Kenny présente habilement la complexité du sujet dans les premiers chapitres. La définition du travail des enfants est en elle-même floue, car certaines activités pratiquées par les enfants sont tout simplement considérées par la famille comme faisant partie des tâches normales que les enfants doivent accomplir au sein de l’économie familiale. L’auteure s’est concentrée sur les enfants âgés de moins de 14 ans, âge en-deçà duquel le travail est officiellement illégal, mais non moins pratiqué. En ce qui concerne l’état de la recherche, Kenny signale que l’attention demeure plus souvent portée sur les enfants de la rue, alors que les « invisibles », ceux qui vivent en situation d’extrême pauvreté mais sous un toit, sont trop souvent oubliés. Elle observe que le statut des enfants est toujours défini en rapport avec leur famille, particulièrement avec la mère. De ce fait, les enfants de la rue sont désignés comme tels parce qu’ils ont coupé tout lien, émotionnel, physique et économique avec leur mère. Cependant, peu importe leur statut, ces jeunes vivent dans un contexte de violence normalisé à un tel point qu’à leurs yeux, mourir dans leur jeune âge semble acceptable, voire naturel.

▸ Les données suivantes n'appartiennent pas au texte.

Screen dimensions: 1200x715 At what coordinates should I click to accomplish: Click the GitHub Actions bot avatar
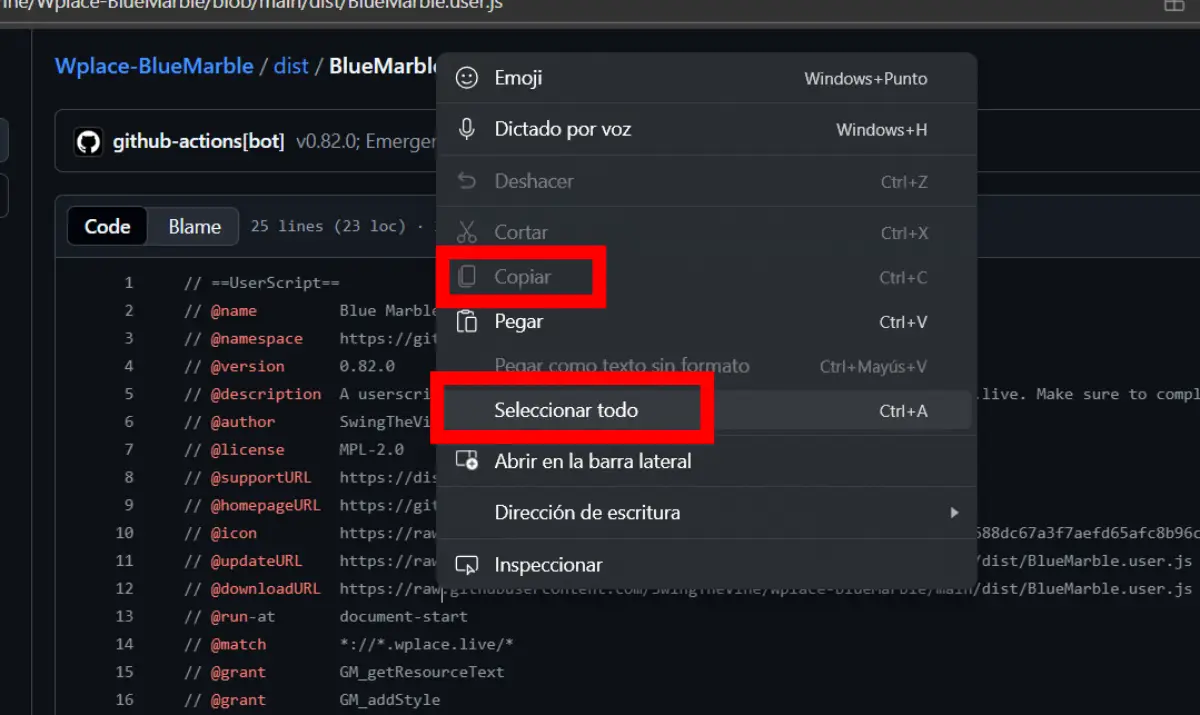89,142
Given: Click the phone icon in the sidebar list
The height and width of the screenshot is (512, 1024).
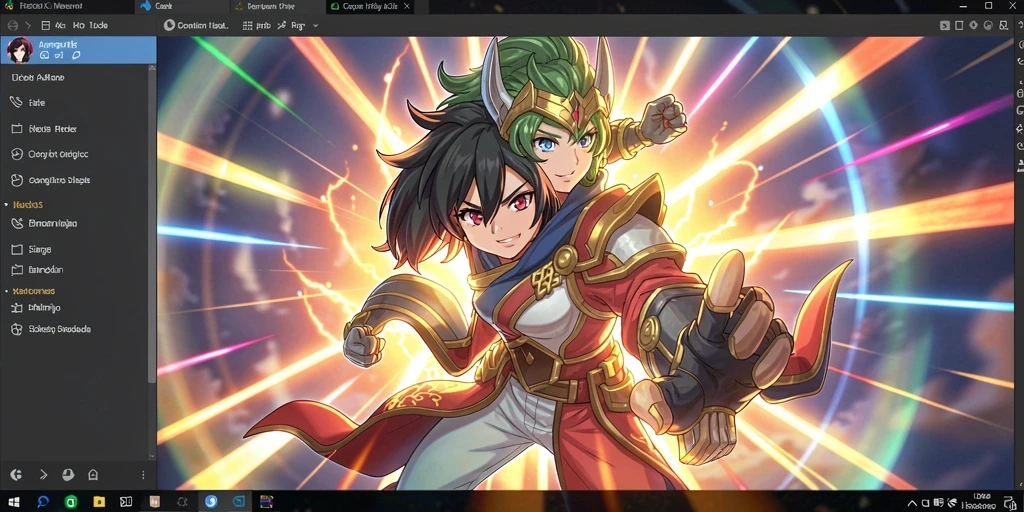Looking at the screenshot, I should click(17, 103).
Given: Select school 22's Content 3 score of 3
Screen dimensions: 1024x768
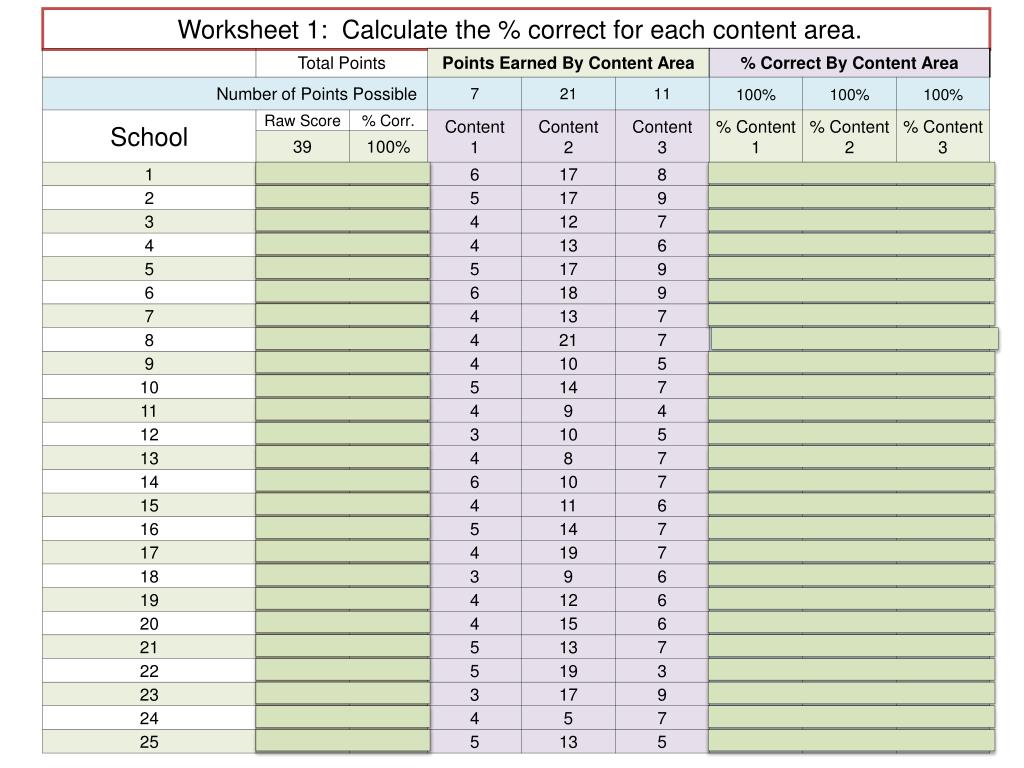Looking at the screenshot, I should pos(662,671).
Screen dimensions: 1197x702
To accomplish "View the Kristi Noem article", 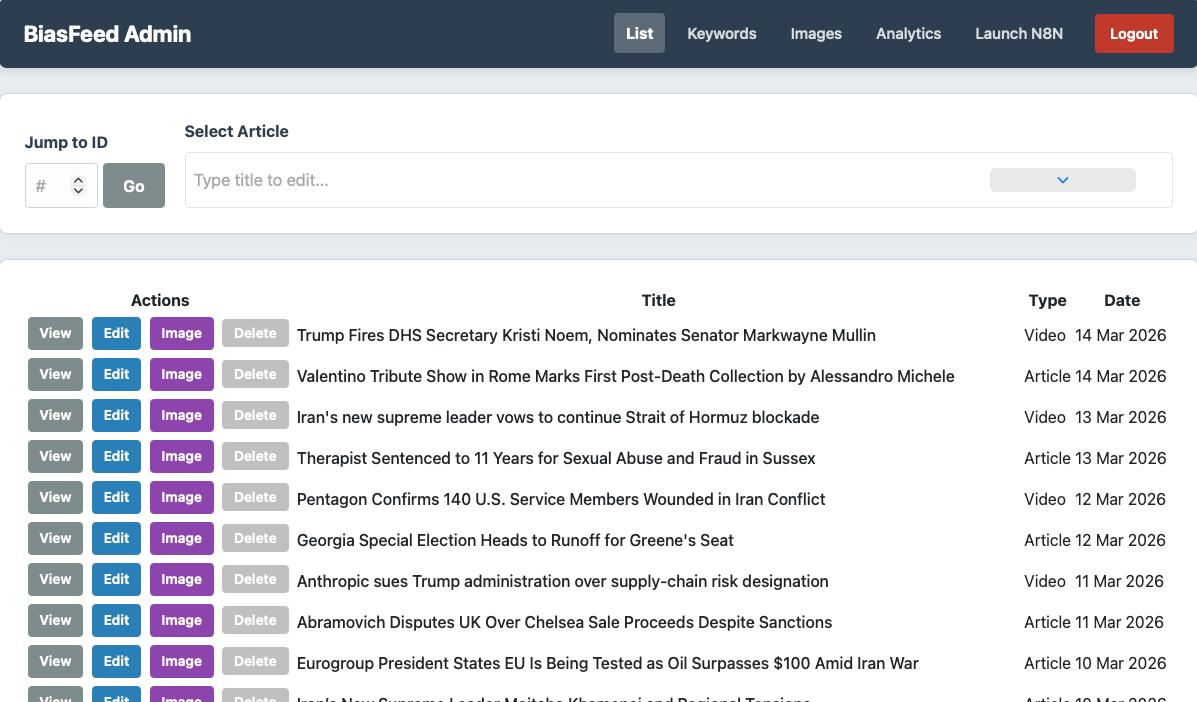I will coord(54,333).
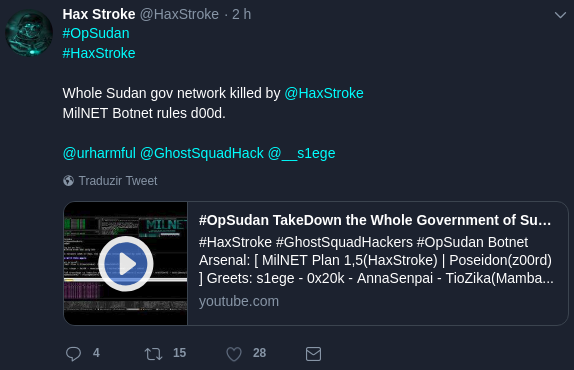
Task: Open the @urharmful mention
Action: pyautogui.click(x=99, y=153)
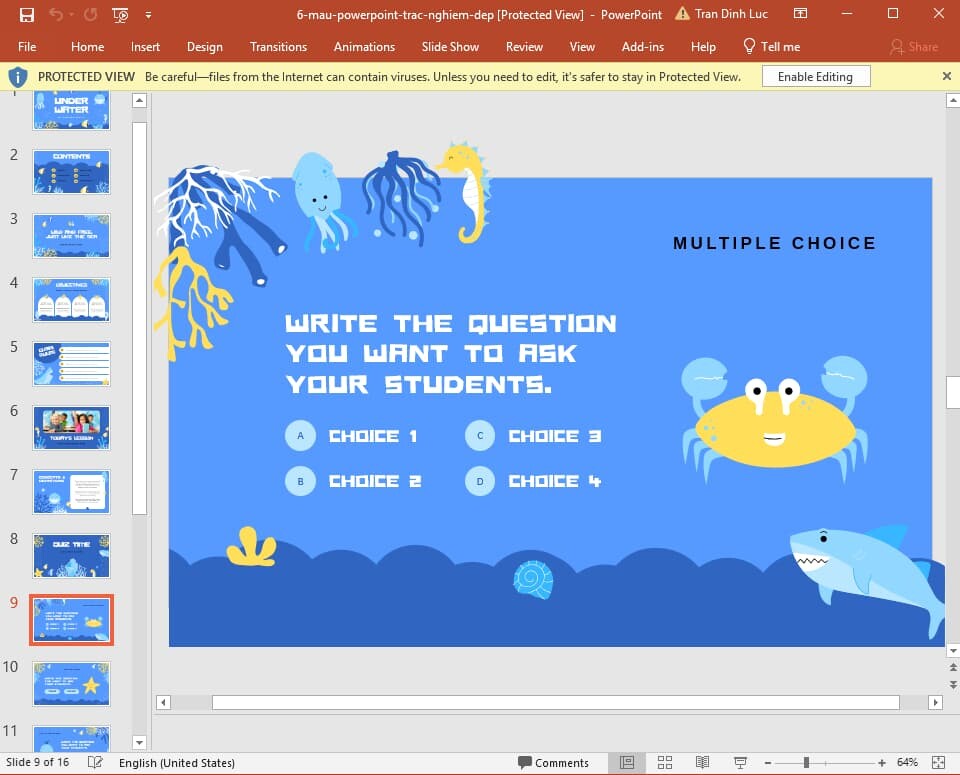Click Enable Editing in Protected View bar
Screen dimensions: 960x775
(816, 75)
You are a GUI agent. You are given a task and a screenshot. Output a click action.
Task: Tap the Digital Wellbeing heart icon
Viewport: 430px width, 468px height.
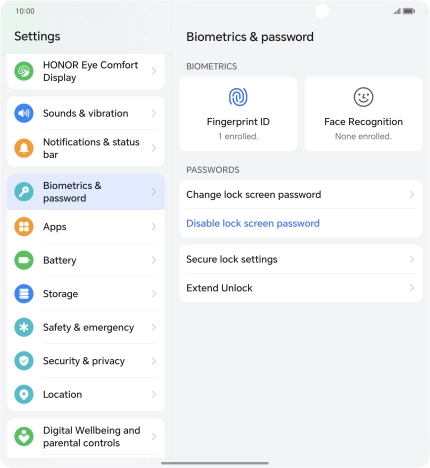point(24,436)
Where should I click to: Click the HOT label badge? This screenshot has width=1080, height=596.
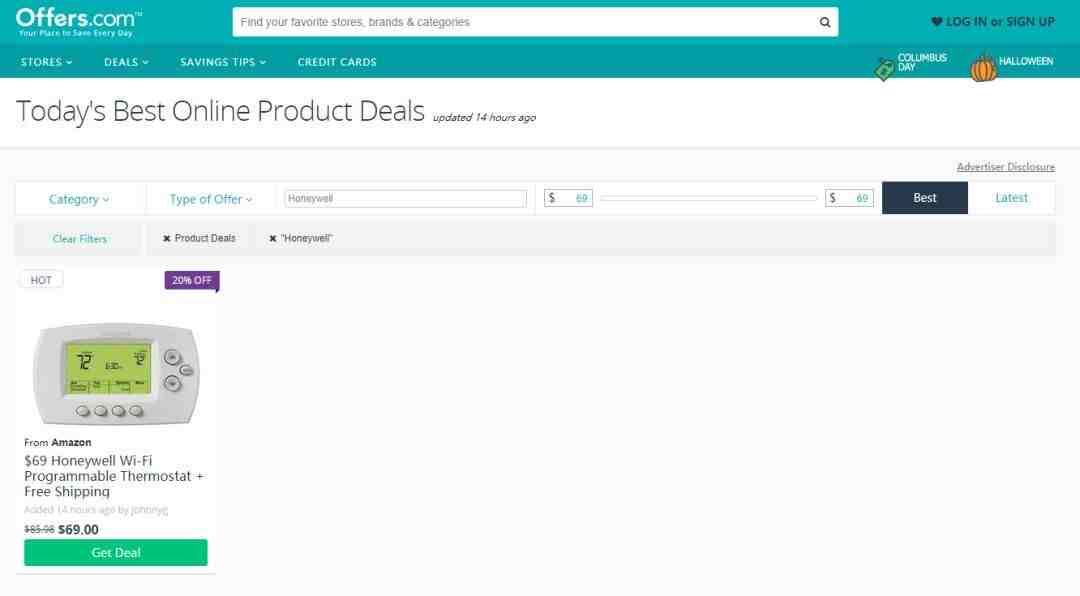41,280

Les deux chapitres portant sur le travail des enfants dans le contexte de leur communauté révèlent qu’ils travaillent parallèlement aux adultes dans le secteur informel. Près de 45 000 enfants à Olinda fouillent les lixões (dépotoirs) pour subsister, revendant les pièces qui rapportent. Plusieurs familles vivent à même ces dépotoirs. Par ailleurs, les occupations se trouvent souvent divisées selon le genre : les garçons travaillent comme guias (guides touristiques) et les filles comme domestiques. Ces dernières ont aussi une double responsabilité, car ce sont elles qui s’occupent des responsabilités domestiques. Elles sont aussi plus vulnérables à la violence à caractère sexuel, en plus d’être sexualisées très tôt. Le harcèlement, les viols et les grossesses précoces sont aussi la conséquence du racisme systémique qui stigmatise les Brésiliens de pigmentation plus foncée. Les filles affichant une tignasse frisée tentent par exemple de la défriser afin de se « désafricaniser ».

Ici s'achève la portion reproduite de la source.